**TASK GOAL:** In the listing below, find the line containing "Screen dimensions: 759x307" and the line containing "Given: Click the user avatar icon". Repeat exactly those two lines and every line between them, nothing more.

**EXCERPTED DATA:**
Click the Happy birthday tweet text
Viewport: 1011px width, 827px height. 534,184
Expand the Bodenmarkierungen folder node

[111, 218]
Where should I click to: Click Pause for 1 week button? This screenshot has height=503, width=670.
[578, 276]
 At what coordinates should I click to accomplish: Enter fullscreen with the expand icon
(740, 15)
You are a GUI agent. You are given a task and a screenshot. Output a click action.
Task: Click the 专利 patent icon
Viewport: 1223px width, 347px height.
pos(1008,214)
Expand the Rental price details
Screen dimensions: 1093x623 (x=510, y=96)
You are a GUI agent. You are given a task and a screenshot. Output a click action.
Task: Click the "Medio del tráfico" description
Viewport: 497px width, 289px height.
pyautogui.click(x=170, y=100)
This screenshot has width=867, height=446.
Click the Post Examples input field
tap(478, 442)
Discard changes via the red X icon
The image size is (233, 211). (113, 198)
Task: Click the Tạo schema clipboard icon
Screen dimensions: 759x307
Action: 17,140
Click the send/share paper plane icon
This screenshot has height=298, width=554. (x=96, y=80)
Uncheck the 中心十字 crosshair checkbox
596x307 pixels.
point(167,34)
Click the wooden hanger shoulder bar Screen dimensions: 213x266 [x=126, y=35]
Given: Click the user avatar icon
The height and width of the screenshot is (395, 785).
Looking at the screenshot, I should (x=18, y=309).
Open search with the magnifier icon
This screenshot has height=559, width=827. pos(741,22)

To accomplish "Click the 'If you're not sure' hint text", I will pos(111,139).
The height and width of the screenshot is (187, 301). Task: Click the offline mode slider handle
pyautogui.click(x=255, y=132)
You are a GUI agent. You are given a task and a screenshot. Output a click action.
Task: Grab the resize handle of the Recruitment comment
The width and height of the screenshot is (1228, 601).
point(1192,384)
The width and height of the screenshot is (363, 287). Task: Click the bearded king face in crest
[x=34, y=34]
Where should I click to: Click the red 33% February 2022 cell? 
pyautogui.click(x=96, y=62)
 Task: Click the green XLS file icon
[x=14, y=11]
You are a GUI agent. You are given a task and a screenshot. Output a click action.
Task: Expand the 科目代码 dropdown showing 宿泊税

**REPLY:**
Screen dimensions: 759x307
Action: 17,140
Click the send/share paper plane icon
This screenshot has height=298, width=554. (x=96, y=80)
Uncheck the 中心十字 crosshair checkbox
596x307 pixels.
point(167,34)
Click the wooden hanger shoulder bar Screen dimensions: 213x266 [x=126, y=35]
Given: Click the user avatar icon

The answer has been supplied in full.